I got 290ish trackback spams last night, and that’s after quite a bit of anti-spam filters. For some reason spammers think I’ll approve their spam through excessive volume. Well, they couldn’t be more wrong. In fact, I’ve been thinking of interesting ways to detect them. For those of you who don’t run blogs, trackback spam is when robots pretend to be other blogs linking to my site. My site picks up the post requests from the robot, who tells it a few things, like the link to the site and a title and some sample text. Trackback spam is difficult to stop because it is doesn’t act like normal traffic (even when it’s working normally). So today I came up with a few semi-clever tactics to end the madness.
The first is the IP address. This is one thing the robot cannot fake. The robot normally must run from the webserver that the trackback is coming from. If it isn’t, that’s a huge signal that it’s a robot. So what if I connect to the same IP address on port 80 and look for a webserver? If I don’t see one, I can be 99% sure it’s fake traffic. The only way that wouldn’t be true is if the site just temporarily went down or the server is on another port. Either way, do I really care?

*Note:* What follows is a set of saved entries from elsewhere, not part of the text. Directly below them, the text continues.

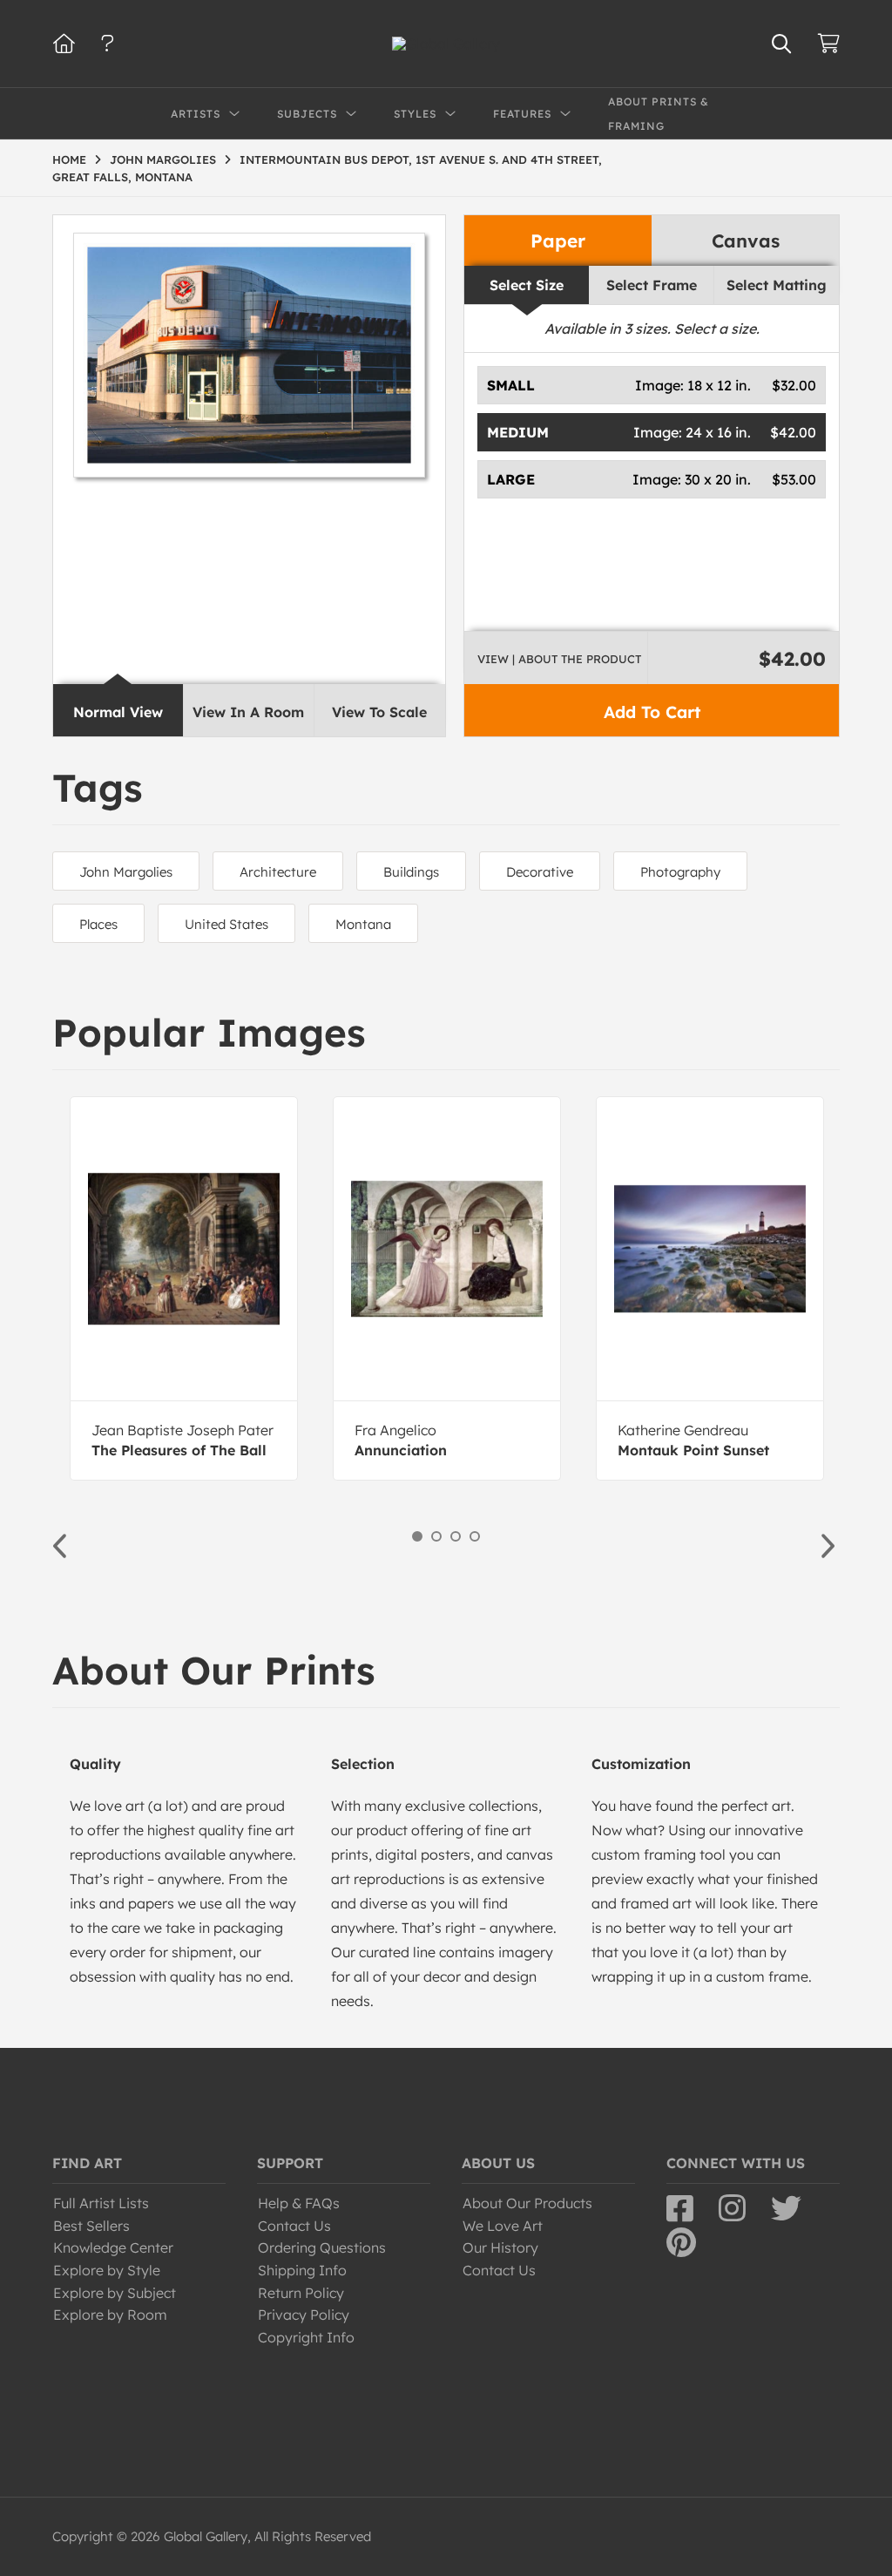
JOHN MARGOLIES (163, 159)
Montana (363, 924)
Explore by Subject (114, 2292)
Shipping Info (302, 2270)
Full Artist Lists (101, 2203)
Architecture (278, 872)
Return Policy (301, 2292)
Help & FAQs (299, 2203)
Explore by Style (106, 2270)
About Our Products (527, 2203)
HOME (69, 159)
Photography (680, 872)
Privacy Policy (303, 2314)
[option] (183, 1288)
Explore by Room (110, 2314)
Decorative (539, 872)
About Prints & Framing (658, 113)
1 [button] (417, 1536)
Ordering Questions (322, 2247)
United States (226, 924)
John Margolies (125, 872)
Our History (500, 2247)
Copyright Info (306, 2337)
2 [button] (436, 1536)
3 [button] (455, 1536)
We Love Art (503, 2225)
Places (98, 924)
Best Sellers (91, 2225)
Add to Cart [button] (652, 712)
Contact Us (294, 2225)
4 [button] (475, 1536)
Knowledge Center (113, 2247)
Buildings (411, 872)
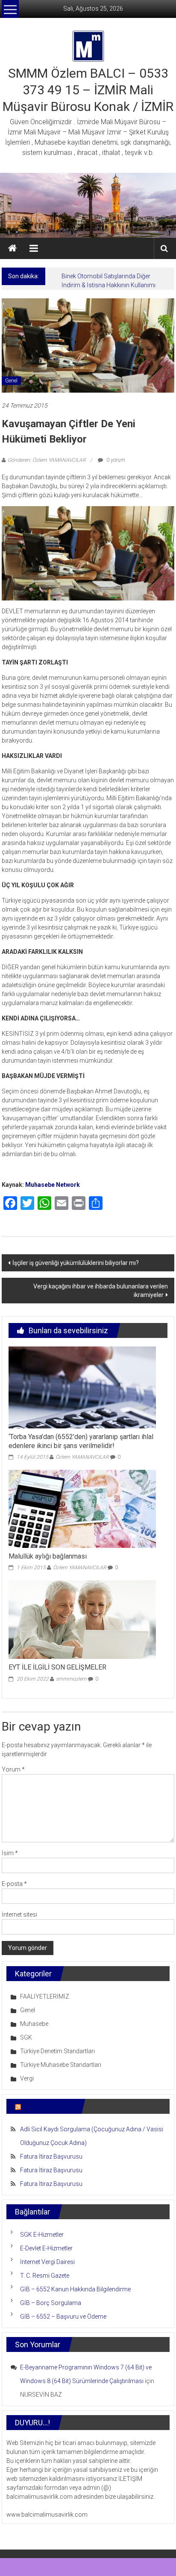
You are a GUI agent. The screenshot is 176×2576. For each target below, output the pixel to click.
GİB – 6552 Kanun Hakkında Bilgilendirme (75, 2289)
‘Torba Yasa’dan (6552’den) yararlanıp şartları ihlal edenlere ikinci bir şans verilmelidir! (81, 1441)
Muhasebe (34, 2023)
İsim (10, 1853)
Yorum (13, 1769)
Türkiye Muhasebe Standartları (60, 2064)
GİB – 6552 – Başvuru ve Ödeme (63, 2316)
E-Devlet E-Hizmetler (46, 2248)
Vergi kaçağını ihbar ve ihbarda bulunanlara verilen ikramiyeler (100, 1290)
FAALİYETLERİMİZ (44, 1996)
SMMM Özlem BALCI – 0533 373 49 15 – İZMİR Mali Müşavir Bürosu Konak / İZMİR (88, 90)
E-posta (14, 1883)
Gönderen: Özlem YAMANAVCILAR (47, 460)
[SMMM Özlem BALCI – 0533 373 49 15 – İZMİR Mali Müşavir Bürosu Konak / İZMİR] (12, 248)
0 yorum (115, 460)
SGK (26, 2037)
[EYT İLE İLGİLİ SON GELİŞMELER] (82, 1619)
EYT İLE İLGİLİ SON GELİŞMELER (57, 1667)
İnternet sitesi (19, 1914)
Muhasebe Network (52, 1184)
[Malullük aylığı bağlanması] (82, 1508)
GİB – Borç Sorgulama (50, 2302)
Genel (11, 381)
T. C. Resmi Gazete (44, 2275)
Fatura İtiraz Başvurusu (51, 2156)
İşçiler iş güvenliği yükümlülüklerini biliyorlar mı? (75, 1262)
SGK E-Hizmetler (42, 2234)
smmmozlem (71, 1679)
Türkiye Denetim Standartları (57, 2051)
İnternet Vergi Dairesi (47, 2261)
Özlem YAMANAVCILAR (82, 1457)
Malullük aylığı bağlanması (48, 1556)
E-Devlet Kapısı (48, 2106)
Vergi (27, 2078)
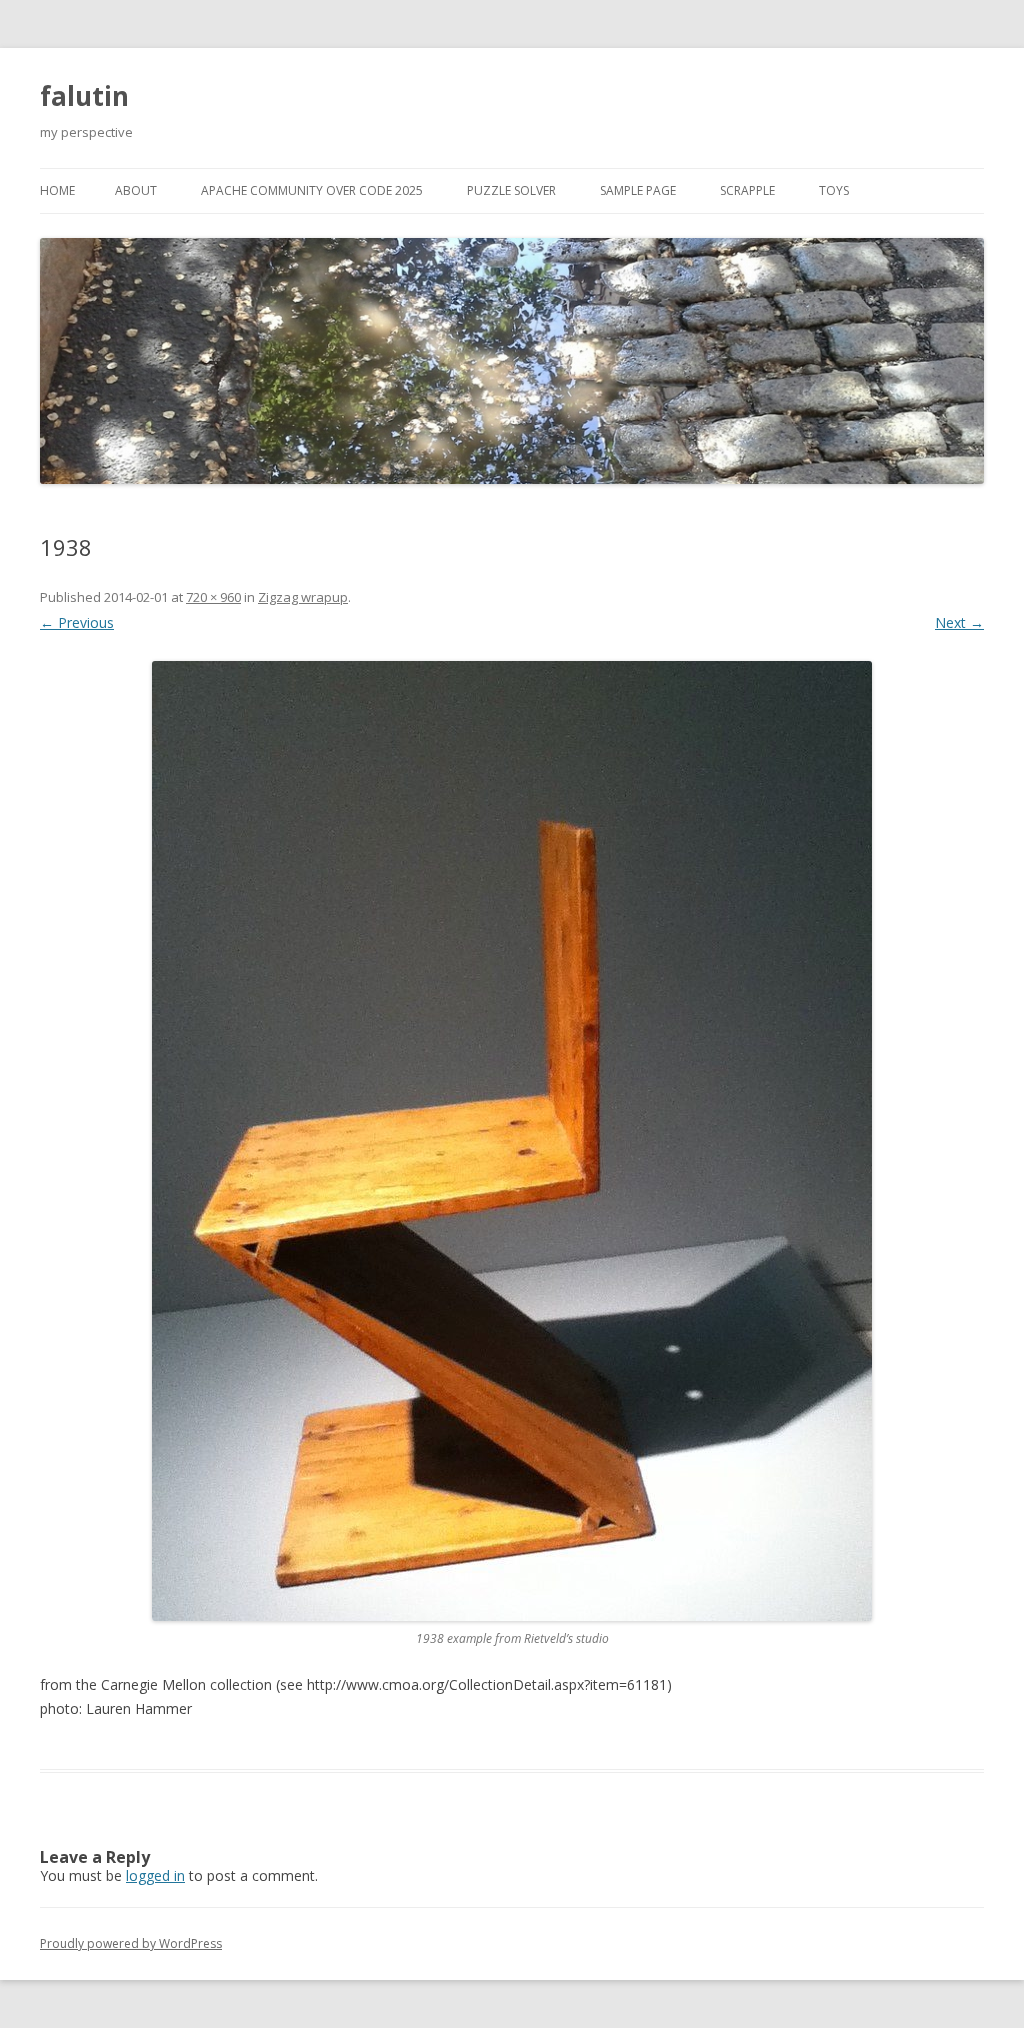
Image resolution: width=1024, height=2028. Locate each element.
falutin (84, 96)
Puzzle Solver (511, 190)
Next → (959, 622)
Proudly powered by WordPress (131, 1943)
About (136, 190)
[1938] (512, 1141)
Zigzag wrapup (303, 597)
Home (57, 190)
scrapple (747, 190)
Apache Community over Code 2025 (312, 190)
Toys (834, 190)
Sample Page (638, 190)
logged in (155, 1875)
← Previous (77, 622)
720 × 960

Next is the IP address of the link. The link itself should match the IP address. Why would a site be doing a trackback link for some other website? That makes no sense, and therefore again is 99% spam. The only way the spammers could get around this is to temporarily spoof the DNS entry to my server, but even still they’d have to be running a webserver on that IP address. In this way, you can quickly exhaust the number of sites they can spam from because they must run a webserver on it to get it to work (which they do in less than 1% of the cases I’ve looked at thus far). And even still they must also link to that same server. That greatly increases the work of a spammer to even get a link to show up in my moderation queue, and I can simply ban that IP address going forward, since I know it is truly the same IP as the spam site that I don’t care to see anyway.
It’ll be fun writing the software. They spammed the wrong guy 290 times!